Published: 7th March 2019
Even though recent times have seen a succession of changes to the buy-to-let landscape, all of which have had the effect of making life more challenging for property investors, the fact still remains that the UK property market, including the rental property market, is based on very solid fundamentals and hence remains of interest to investors.
In fact, according to a recent poll conducted by MT Finance, no fewer than four fifths of property investors actually planned to expand their portfolios over the course of 2019. Here are some key points from that survey.
This in itself hardly qualifies as news, but what may come as a surprise is that of the 80% of property investors who stated their intention to purchase new property in 2019, no fewer than 39% stated that they intended to buy in the south east of England, but not London (none of those surveyed intended to buy in London).
This may be a reflection of the fact that the slowdown in the Thames Valley area has made it more feasible for investors to buy property there, as long as they stay outside the capital itself, where prices are at their highest. By contrast, only 13% plan to buy in the Midlands, even though this has become one of the UK’s hottest property-investment destinations, with 25% planning to buy in Wales and 16% overseas.

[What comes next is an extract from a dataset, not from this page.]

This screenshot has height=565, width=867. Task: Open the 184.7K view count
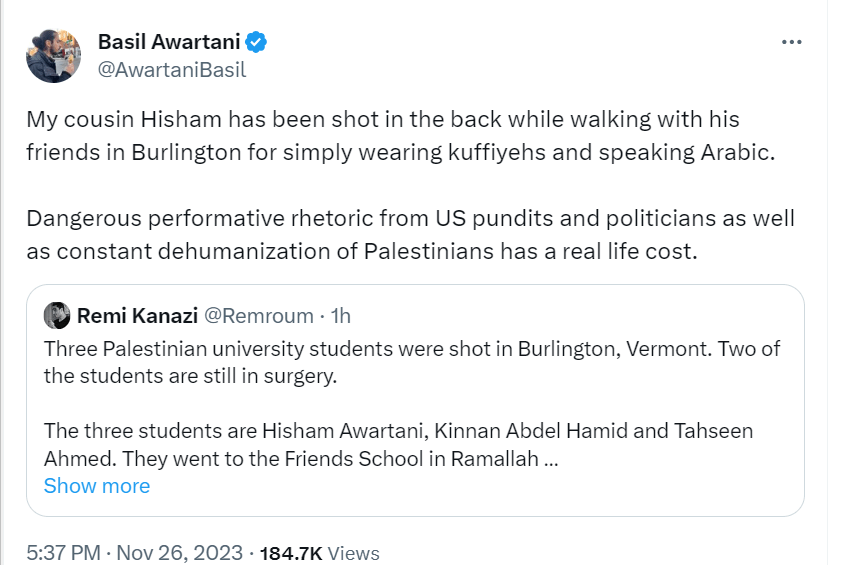point(290,553)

Almost 48% of those surveyed advised that they had purchased commercial property in 2018, while just under 43% of respondents advised that they had purchased residential property in 2018. While this differential is, admittedly, fairly small, it will be interesting to see if it turns out to be an early indication that many property investors are now actively looking for commercial property investments in preference to navigating the heavily-regulated buy-to-let property investment landscape, or at least, looking to divide their portfolio between commercial and residential property, rather than focusing purely on the residential market as they might have done in times past.

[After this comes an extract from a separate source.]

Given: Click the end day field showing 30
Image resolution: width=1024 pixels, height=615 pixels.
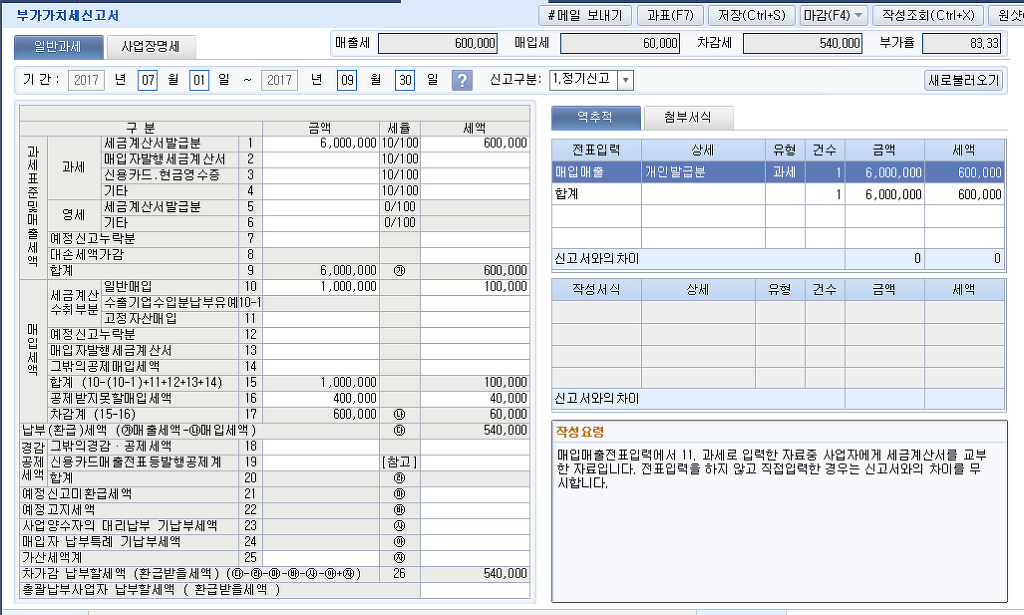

When it comes to concerns over Brexit, perhaps the biggest surprise is that it was mentioned by only 32% of investors, coming in second to affordability which was mentioned by 40% of respondents. Accessing funding and government legislation were the third- and fourth-biggest challenges, mentioned by 17% and 11% of investors respectively.
A majority (51%) of respondents stated that they were uncertain of the conditions for property investors in 2019, while 28% said that they believed conditions would not improve in the coming year. Perhaps all of the aforementioned points could be wrapped up in the statement that, at this point in time, nobody really knows what Brexit will bring or how the UK (government and people) will respond to it, but the fact remains that the UK has a long tradition of both resilience and adaptability, which, coupled with an extensive population of "natural renters" (students and mobile young-adult professionals), bodes well for the long-term health of property investment.